Not a cloud, beast or blade of grass is seen, but the compositions thrum with natural life. Vectors of rich color thickly or thinly applied zing across the canvas, cradling organic shapes within their geometric intersections. The paintings’ prismatic, crystalline structure paradoxically breathes, as if poised to open and close like a flower.
Perhaps the show’s sound installation is a clue to the pictures’ sources. Made by blowing into a vintage pipe organ’s disassembled wooden reed boxes, it gives sonic form to exhalation. A pair of projected videos, “detritus” (debris) and “orrery” (a mechanical model of the solar system) show the artist manipulating bits of collage into place, although nothing permanently sticks. All is provisional — a discomfiting proposition at first but ultimately a relief.
The show’s title, “could/ cloud,” is written all lower case, as if you’ve stumbled into the middle of a thought rather than its beginning. It encapsulates the larger motive.
Rational cogency is set aside, replaced by a moving blend of unguarded possibility (could) and amorphous delicacy (cloud). For art, that’s a trade worth making.

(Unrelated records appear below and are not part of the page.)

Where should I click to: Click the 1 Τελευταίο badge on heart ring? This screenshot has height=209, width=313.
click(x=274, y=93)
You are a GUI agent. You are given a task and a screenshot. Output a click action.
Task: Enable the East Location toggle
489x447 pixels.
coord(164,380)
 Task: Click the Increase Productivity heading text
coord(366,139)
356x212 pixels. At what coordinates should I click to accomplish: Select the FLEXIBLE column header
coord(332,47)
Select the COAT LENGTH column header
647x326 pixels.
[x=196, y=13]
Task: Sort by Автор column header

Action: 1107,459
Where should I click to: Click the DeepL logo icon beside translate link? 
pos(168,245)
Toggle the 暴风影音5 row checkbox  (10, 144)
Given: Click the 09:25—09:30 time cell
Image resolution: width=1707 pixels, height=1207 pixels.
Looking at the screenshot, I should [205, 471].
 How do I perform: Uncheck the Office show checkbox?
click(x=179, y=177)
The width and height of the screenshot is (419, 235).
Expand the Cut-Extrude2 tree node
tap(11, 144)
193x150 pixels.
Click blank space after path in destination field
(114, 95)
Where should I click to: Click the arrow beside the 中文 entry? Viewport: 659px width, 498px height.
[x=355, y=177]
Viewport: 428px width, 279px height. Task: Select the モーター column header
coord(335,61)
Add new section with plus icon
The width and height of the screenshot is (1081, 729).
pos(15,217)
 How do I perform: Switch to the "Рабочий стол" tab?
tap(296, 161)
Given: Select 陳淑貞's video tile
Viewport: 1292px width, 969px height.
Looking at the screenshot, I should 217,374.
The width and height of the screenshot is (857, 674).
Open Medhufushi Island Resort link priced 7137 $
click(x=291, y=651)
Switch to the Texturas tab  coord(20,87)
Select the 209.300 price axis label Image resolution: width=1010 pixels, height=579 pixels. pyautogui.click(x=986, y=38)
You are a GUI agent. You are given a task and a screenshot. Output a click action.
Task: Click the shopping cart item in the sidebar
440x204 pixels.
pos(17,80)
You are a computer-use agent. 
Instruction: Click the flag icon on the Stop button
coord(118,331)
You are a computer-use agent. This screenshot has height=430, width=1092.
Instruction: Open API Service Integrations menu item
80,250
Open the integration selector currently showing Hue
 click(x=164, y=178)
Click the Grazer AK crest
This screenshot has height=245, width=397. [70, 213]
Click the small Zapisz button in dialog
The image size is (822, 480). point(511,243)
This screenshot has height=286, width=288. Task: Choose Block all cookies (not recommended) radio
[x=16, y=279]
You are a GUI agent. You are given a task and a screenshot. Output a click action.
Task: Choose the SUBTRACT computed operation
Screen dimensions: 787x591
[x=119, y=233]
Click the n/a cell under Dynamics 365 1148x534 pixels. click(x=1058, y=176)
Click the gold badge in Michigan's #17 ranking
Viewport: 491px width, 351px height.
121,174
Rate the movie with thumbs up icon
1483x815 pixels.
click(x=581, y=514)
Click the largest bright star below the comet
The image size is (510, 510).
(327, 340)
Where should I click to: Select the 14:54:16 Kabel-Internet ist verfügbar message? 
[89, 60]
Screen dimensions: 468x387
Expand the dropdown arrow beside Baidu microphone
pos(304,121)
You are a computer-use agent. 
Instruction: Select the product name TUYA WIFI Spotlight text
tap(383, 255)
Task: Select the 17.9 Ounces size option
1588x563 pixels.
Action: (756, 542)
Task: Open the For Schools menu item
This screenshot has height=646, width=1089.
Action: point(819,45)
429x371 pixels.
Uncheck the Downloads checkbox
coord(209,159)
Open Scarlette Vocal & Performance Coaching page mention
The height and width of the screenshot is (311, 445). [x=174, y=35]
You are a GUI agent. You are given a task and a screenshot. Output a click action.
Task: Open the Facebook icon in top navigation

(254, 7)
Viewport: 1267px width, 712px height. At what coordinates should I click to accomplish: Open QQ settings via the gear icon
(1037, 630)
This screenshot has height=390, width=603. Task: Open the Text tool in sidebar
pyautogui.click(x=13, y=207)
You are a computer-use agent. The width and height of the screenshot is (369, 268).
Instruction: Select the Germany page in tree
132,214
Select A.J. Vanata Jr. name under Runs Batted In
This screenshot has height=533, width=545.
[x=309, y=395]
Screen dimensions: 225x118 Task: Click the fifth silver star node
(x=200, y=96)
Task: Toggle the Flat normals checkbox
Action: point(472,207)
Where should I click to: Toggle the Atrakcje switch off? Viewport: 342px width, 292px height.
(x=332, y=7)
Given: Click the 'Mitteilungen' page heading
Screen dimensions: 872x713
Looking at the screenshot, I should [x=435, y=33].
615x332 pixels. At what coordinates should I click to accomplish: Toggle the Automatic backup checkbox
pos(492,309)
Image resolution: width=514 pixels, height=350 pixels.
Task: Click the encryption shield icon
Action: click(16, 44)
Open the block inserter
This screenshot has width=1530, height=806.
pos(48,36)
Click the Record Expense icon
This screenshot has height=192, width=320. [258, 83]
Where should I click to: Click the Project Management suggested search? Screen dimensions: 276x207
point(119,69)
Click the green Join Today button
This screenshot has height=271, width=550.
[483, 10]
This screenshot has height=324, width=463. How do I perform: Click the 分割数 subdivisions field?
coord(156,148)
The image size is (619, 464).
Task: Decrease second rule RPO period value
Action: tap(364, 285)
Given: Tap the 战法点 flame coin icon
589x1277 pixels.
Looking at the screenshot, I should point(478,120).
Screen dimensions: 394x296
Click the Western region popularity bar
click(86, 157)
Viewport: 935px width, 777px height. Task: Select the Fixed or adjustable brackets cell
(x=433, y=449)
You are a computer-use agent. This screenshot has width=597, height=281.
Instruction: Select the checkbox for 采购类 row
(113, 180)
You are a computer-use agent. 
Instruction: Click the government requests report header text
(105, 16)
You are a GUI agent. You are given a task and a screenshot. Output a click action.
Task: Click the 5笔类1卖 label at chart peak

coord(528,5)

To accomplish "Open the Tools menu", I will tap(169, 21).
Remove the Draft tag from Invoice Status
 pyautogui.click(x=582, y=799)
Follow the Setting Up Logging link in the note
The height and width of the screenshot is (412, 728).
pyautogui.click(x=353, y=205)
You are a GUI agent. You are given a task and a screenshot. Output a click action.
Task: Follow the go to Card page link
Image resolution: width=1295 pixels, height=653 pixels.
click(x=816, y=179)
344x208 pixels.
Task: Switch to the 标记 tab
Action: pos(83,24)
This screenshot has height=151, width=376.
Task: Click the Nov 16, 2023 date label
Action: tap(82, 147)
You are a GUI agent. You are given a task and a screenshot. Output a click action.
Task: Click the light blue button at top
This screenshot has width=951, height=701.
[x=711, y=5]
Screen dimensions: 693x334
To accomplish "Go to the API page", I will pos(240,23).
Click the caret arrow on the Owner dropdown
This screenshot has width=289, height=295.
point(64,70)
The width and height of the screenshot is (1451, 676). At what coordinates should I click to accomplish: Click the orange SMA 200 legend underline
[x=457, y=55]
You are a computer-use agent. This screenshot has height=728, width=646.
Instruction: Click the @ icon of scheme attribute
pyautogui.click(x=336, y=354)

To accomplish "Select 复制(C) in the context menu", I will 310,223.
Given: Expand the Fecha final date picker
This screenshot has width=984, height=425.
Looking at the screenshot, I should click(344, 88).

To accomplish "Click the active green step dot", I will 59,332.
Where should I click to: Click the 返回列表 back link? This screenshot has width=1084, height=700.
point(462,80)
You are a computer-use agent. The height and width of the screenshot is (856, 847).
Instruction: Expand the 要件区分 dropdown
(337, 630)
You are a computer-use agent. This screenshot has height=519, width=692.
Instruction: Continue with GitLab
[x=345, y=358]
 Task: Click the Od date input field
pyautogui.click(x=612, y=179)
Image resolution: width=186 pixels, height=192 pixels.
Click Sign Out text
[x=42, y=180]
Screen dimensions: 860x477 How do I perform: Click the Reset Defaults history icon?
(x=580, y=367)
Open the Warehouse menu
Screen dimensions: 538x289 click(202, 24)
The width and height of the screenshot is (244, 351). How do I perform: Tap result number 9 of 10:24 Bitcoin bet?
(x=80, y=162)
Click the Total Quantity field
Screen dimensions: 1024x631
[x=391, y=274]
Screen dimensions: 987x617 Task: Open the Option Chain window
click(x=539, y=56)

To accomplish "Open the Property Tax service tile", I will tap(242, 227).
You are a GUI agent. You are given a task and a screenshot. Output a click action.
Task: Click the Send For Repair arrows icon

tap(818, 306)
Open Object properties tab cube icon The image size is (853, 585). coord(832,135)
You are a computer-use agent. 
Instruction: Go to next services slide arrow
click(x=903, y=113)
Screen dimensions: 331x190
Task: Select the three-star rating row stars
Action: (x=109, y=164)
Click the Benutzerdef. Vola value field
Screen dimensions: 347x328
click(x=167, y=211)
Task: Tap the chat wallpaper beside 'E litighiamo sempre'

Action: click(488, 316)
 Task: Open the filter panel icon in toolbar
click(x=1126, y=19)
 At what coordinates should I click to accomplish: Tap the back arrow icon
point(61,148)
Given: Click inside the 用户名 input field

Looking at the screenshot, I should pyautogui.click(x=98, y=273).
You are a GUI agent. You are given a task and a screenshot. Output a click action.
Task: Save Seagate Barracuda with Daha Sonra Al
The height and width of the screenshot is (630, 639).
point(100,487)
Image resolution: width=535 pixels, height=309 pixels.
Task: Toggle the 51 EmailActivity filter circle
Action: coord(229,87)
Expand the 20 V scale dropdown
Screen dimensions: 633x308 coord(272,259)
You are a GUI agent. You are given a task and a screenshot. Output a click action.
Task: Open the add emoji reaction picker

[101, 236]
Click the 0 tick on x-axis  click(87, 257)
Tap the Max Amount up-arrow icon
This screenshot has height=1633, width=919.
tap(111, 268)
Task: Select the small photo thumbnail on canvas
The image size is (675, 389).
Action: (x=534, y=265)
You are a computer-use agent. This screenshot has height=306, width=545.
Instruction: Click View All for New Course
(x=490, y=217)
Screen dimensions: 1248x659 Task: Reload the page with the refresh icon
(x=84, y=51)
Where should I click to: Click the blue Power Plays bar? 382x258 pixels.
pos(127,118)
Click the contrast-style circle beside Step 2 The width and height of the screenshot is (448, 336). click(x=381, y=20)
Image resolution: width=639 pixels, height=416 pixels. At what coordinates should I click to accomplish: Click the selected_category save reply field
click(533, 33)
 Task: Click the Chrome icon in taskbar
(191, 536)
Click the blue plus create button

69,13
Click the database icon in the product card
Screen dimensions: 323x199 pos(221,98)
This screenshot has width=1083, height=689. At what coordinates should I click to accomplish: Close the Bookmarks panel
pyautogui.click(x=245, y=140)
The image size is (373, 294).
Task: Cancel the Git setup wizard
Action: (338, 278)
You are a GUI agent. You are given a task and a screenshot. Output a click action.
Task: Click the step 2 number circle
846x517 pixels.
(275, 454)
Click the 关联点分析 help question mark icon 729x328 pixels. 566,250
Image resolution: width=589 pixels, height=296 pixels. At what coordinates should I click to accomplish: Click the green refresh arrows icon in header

Vielmetter Los Angeles, 1700 S. Santa Fe Ave. Tuesdays-Saturdays, through Aug. 24. (213) 623-3280, www .vielmetter.com
Jay DeFeo works of 1951-54 Italy
Fourteen paintings on paper by Bay Area artist Jay DeFeo (1929-89) offer a provocative thumbnail sketch of a crucial period in the artist’s development.
She tagged her extended 1952 stay working in a studio in Florence, Italy, as a foundational episode in her career. DeFeo made around 200 paintings on paper that summer, and these works from 1951 to ’54 frame the moment.
Tempera, acrylic, ink, chalk and graphite are sometimes densely applied, sometimes softly layered, often mixed together in dramatic and luminous ways. The list of materials speaks to her exploratory momentum.
DeFeo is up-to-the-minute in her awareness of Abstract Expressionism exemplified by the San Francisco and New York Schools.
But, unsurprisingly given her determination to experience European art history first-hand, she is also plainly interested in a visual mindfulness of earlier strata of time.
Layers of roughly builtup geometric shapes emphasize the paintings’ pentimento, which pokes through from beneath the surface, while radiant light was perhaps inspired by a visit to North Africa.
In about one-third of these examples, the paper is torn and irregularly shaped. (Most works have dimensions of 1 or 2 feet.) Some include paint-slathered collage, and one is done on hotel stationery. The painting is objectified, neither window nor mirror on outer or inner worlds, but a circumstance all its own.
Forms remain abstract, although hints of body parts — an eye, a limb — and suggestions of plants, trees and buildings can be glimpsed. DeFeo typically clusters her gestural geometry within larger fields of color, although texture dominates these bracing works. Often bold and assertive, the best come across as primordial place-making exercises.